Three weeks ago, I settled down to watch an exclusive interview that Syria’s embattled President, Bashar al-Assad, gave to the news channel, Russia Today. Enticing titbits had already been reported in other media. My appetite was whetted and my curiosity was not just political. It was personal.

Over three decades ago, while attending an international student conference in Damascus, I had met the current President’s father. Our delegation had been led into Hafiz al-Assad’s office, literally a study in chiaroscuro. It was the office of a man isolated by his immense power of control, full of files and papers and, half in the shadows, another man, clearly a confidant, who resembled him, and who was in fact his brother. Just a few years later, that brother attempted a coup d’etat and ended in exile. Bashar al-Assad grew up, therefore, knowing that danger could come from those closest to you. No doubt, he was also schooled by his father in international relations. Among other things, his father believed that, sometimes, Syria’s interest was furthered by ensuring that some neighbours were in chaos.

When I met him, he was already notorious for the decision to intervene in the Lebanese civil war. On the side of the Christians, not his fellow Muslims. Never mind the scandal felt in much of the Arab world. His cold logic had led him to believe that it was in Syria’s interest that the civil war not be settled quickly. Therefore, he intervened to help the weaker side.
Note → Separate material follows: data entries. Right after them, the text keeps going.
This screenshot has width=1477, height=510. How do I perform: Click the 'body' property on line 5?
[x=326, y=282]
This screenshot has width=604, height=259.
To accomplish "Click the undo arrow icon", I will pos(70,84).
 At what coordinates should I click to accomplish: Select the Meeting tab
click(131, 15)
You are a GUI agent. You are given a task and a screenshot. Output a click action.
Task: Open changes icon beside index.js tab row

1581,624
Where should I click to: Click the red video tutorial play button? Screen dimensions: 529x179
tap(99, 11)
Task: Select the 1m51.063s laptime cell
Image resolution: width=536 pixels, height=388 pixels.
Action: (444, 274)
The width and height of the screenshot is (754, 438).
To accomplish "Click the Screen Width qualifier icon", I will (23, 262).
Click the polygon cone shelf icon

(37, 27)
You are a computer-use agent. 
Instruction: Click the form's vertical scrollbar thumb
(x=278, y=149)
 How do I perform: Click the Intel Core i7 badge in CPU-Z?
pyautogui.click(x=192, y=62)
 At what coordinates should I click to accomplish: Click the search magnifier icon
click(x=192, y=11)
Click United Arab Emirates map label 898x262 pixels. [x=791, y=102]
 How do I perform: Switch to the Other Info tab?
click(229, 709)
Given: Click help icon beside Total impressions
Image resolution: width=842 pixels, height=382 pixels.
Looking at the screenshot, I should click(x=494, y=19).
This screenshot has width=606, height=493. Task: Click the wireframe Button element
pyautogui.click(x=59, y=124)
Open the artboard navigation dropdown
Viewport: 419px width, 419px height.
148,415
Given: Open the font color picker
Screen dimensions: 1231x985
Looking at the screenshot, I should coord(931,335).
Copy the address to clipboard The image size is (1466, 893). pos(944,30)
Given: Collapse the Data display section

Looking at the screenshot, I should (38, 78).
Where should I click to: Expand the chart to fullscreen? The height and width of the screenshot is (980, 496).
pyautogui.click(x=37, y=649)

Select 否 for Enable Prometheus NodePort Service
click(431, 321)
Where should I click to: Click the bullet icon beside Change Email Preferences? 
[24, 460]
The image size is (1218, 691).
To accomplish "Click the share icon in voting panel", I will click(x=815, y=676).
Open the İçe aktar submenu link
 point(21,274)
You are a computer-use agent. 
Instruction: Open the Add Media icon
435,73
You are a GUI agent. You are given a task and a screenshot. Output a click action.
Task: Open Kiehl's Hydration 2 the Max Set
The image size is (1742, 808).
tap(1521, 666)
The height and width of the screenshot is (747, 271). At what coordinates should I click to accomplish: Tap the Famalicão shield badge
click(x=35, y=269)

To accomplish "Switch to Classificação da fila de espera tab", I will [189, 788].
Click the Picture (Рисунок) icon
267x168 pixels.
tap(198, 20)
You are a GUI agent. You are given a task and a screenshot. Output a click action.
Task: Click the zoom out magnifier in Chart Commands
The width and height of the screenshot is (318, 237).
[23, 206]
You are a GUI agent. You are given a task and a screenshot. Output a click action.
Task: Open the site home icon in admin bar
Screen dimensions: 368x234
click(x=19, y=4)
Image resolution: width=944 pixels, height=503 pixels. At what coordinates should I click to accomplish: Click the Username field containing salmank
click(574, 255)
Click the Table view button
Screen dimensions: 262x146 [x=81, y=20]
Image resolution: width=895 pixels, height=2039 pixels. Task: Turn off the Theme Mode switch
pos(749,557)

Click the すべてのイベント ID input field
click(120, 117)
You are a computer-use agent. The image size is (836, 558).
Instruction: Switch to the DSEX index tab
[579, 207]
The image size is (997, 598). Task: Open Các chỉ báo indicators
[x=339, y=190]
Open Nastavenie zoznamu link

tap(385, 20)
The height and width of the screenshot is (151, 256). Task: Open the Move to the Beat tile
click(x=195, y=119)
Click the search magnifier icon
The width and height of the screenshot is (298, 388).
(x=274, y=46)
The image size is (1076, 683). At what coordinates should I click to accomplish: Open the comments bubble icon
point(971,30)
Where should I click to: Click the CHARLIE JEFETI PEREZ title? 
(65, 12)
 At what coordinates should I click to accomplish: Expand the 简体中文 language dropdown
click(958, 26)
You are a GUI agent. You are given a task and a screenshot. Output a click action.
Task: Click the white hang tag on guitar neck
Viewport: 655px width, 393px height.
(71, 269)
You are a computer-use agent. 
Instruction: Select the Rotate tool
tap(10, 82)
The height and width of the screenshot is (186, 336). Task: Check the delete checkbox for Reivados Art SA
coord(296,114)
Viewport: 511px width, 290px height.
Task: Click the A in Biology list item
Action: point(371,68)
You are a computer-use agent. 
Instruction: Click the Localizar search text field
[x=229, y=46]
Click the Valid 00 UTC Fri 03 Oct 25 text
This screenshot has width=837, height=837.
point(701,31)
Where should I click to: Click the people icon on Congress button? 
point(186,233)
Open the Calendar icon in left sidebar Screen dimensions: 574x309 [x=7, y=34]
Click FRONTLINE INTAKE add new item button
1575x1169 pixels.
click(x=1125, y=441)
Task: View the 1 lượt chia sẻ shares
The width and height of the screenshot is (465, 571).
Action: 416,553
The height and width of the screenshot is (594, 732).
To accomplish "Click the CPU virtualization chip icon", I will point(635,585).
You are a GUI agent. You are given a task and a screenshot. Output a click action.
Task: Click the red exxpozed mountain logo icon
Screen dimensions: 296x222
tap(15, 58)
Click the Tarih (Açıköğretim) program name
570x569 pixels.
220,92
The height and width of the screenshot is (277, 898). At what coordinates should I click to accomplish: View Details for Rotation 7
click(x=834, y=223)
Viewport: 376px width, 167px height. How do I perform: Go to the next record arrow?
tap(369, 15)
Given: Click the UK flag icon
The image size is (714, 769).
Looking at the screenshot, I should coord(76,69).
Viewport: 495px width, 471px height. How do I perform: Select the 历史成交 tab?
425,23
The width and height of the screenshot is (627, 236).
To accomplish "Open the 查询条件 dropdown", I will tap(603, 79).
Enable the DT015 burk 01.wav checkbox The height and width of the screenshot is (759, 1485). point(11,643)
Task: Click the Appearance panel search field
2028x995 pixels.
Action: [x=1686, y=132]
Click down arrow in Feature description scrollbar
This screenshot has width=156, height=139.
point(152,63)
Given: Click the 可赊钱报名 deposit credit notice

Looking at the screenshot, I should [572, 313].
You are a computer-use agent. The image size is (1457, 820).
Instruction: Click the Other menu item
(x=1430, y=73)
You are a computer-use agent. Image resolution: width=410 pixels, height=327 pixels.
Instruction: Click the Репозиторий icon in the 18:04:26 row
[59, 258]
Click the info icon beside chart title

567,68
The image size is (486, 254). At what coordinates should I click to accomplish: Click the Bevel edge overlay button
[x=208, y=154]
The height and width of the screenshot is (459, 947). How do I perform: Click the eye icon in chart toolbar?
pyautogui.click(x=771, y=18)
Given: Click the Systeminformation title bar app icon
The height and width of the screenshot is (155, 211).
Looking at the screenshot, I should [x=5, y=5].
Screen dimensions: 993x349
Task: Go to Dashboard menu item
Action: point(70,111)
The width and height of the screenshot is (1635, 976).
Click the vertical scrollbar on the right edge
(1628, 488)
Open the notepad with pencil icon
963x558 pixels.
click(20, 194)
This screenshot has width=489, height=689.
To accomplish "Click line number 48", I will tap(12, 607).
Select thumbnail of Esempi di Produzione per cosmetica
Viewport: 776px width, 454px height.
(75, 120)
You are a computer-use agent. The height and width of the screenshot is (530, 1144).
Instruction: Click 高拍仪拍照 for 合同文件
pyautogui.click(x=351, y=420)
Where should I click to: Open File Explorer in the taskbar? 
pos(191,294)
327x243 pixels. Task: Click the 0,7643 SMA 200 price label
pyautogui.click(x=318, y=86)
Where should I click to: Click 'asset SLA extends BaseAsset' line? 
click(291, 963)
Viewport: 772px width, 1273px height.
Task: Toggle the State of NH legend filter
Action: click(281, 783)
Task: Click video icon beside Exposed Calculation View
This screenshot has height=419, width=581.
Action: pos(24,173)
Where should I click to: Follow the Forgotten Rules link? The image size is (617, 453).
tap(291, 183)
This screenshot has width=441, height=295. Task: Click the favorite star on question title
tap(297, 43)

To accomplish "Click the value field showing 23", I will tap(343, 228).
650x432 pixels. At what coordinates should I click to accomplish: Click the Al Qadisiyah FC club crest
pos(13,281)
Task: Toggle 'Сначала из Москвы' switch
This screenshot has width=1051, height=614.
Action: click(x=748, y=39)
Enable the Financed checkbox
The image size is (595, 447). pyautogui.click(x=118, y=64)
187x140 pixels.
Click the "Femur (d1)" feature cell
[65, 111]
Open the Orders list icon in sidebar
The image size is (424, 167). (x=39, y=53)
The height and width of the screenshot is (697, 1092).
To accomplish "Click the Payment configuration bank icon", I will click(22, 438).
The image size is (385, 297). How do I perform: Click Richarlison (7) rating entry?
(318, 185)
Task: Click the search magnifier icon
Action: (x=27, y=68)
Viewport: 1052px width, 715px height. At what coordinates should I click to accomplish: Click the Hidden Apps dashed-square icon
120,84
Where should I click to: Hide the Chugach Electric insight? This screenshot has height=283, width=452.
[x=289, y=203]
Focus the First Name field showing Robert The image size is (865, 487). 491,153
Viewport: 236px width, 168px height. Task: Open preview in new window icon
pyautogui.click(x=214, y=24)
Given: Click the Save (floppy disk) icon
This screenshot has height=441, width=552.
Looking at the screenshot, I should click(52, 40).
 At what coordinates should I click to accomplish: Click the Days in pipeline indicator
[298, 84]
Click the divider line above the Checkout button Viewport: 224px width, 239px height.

I was curious to see if the son reminded me of the father. It turned out he did and he didn’t.

The interview was given in his palace, a light if cold-looking room. The interviewer made sure we knew that the palace had just been redecorated, a point intended to deliver the overall message that al-Assad wanted: he was confident and he planned to stay in Syria. I later discovered the interviewer is the granddaughter of the last Foreign Minister of the Soviet Union, Eduard Shevardnadze (the later President of Georgia), someone who would have surely known the elder al-Assad. The meeting with the son was in room flooded with light. There were no shadows. Physically, as well, his tall, almost tubular frame, which makes his head appear to be the bud on a stalk, was quite different from his father’s. His voice is almost a warble and seems unthreatening.

But he speaks in complete sentences, answering questions fluently and with rapidity.

They were the answers of a man with a focused mind. They also showed that he had learned considerably from his father. Although he sometimes spoke with a twinkle, his words were bayonets.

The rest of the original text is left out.